- **Aim**
Answer these questions from the passage on silica fume and chloride ion diffusivity below:
(a) What reduction in diffusivity does the value for $\beta$ in Table 5 predict for a 10 % silica fume addition?
(b) What reduction in diffusivity do the data in Table 4 indicate?
(c) For the w/c=0.5 systems, how does the capillary porosity change after 2400 cycles of hydration?

- **Selection**
□ □ □ □ □
The value for $\beta$ for a 10 % silica fume addition in Table 5 predicts an eight-fold reduction in chloride ion diffusivity for mature specimens hydrated to equal porosities. However, the actual experimental and model data provided in Table 4 indicate a 17-28 fold reduction in diffusivity. The apparent difference in these two reduction factors is due to the fact that the data values in Table 4 were obtained at equal hydration times and not at equivalent capillary porosities. Because the pozzolanic reactions contribute to a more efficient reduction of capillary porosity than cement hydration by itself (as can be witnessed by the additional water consumed in the presented pozzolanic reactions), at equal ages, the reduction in diffusivity in samples containing silica fume additions is due both to a reduction in capillary porosity and to a reduction in the inherent diffusivity of the C-S-H. The reduction in capillary porosity at equal hydration times (cycles) can also be observed by comparing the leftmost data points for each curve in Fig. 6. For the w/c=0.3 systems, for example, the "final" (2000 cycles of hydration) capillary porosity fractions are approximately 0.044 and 0.014 for the 0 % and 10 % CSF additions, respectively. For the corresponding w/c=0.5 systems, the reduction after 2400 cycles of hydration is from 0.235 to 0.156.
□ □ □ □ □
- **Data records**
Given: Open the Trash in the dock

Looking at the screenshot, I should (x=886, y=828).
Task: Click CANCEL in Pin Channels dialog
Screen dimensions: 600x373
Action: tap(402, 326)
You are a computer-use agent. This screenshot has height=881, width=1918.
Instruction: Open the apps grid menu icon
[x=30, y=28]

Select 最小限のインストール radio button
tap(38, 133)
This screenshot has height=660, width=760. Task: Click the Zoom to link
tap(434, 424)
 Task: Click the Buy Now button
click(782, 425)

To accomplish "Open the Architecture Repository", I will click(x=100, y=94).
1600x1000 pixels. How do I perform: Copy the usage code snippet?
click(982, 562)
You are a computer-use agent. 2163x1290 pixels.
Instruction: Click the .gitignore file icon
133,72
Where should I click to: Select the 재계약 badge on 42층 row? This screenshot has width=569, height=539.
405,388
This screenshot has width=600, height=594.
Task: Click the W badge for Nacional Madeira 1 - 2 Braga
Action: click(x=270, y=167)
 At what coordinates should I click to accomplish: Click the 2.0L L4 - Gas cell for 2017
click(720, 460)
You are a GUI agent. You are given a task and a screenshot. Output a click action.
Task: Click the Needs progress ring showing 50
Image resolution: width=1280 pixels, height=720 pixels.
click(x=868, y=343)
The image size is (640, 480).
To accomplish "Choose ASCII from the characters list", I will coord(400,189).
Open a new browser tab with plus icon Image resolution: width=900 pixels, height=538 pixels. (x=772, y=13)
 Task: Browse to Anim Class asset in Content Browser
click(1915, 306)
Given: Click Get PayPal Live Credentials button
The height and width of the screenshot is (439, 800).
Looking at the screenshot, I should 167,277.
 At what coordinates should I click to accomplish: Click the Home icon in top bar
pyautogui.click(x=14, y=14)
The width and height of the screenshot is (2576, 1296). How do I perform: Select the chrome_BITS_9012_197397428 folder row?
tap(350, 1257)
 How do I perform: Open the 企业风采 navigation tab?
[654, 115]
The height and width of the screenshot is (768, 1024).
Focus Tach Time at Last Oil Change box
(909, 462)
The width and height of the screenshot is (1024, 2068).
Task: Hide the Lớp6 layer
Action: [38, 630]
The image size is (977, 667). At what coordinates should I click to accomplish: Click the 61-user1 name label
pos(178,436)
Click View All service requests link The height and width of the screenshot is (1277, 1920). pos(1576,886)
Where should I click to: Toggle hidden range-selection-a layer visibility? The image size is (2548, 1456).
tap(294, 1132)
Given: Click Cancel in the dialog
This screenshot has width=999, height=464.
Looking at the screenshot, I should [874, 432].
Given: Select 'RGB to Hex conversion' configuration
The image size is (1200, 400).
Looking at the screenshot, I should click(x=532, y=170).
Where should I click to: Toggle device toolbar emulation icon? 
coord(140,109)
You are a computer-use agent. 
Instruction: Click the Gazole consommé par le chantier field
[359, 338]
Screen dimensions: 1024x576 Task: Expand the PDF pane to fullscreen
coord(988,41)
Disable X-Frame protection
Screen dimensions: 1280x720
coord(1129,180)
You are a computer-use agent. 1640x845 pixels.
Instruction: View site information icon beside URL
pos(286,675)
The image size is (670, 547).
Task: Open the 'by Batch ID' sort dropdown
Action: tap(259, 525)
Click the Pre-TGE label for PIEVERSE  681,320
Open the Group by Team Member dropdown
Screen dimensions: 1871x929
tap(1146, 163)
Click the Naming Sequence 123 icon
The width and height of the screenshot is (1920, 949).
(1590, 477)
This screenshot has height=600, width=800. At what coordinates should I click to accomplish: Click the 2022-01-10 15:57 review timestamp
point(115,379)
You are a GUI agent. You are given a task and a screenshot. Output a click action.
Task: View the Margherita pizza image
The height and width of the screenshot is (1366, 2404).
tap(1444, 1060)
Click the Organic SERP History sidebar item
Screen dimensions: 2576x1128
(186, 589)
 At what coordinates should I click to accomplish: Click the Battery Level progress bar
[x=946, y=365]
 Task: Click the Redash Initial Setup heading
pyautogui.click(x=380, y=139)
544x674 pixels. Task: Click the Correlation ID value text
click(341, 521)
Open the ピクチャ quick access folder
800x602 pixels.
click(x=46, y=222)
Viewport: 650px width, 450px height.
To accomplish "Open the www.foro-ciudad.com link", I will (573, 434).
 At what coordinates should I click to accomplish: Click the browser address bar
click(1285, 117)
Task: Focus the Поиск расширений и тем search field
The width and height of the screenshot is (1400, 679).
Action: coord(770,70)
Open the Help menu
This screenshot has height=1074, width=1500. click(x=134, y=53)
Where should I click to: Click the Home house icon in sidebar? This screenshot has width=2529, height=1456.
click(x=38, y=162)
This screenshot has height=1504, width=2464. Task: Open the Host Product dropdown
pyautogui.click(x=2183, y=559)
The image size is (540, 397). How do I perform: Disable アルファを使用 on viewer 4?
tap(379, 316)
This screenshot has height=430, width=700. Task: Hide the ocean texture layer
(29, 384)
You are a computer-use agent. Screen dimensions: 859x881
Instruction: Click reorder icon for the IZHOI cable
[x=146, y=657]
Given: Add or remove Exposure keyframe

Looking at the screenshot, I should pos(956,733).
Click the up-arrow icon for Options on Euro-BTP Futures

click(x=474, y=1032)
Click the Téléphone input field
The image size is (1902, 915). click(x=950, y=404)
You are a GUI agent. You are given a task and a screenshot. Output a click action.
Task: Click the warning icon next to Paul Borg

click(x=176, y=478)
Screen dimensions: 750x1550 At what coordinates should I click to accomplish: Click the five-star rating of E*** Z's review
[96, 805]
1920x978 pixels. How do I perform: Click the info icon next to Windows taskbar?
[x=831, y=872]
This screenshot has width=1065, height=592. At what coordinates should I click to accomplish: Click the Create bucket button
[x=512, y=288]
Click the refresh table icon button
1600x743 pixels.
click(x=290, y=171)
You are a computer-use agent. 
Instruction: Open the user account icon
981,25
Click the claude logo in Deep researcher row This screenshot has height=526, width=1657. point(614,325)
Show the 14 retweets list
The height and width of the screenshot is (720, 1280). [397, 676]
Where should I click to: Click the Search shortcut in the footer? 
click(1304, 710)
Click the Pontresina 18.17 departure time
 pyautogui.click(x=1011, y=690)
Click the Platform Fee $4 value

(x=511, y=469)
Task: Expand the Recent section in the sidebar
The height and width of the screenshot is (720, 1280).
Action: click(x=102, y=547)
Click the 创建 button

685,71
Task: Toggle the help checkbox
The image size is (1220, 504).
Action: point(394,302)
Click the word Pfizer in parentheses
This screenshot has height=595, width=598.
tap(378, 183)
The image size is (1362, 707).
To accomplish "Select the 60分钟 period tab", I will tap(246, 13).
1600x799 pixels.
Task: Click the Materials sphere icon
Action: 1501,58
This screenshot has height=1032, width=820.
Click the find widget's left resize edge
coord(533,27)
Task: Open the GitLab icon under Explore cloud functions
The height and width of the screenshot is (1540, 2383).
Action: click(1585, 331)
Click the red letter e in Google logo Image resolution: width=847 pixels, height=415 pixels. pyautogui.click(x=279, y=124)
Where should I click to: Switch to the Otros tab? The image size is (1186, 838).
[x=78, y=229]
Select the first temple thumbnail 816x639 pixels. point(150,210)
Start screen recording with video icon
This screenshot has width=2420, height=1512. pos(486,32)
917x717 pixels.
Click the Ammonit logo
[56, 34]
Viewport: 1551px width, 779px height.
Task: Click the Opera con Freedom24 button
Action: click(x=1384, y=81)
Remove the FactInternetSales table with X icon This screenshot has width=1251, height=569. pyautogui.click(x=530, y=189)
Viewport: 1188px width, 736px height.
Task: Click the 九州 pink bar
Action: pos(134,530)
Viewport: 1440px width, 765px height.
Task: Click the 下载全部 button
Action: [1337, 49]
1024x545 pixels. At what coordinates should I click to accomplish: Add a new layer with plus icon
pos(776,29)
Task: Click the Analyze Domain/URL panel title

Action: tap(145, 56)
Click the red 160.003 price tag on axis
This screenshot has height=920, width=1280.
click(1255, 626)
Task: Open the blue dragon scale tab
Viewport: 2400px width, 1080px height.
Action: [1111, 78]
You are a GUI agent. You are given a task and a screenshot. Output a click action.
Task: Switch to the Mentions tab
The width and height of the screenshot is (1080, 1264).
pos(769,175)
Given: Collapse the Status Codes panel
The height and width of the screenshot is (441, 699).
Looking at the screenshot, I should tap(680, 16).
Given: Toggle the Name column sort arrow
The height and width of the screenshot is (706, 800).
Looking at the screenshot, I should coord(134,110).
□ □ □ □ □
- **Exercise response**
(a) An eight-fold reduction, for mature specimens hydrated to equal porosities.
(b) A 17-28 fold reduction.
(c) It falls from 0.235 to 0.156.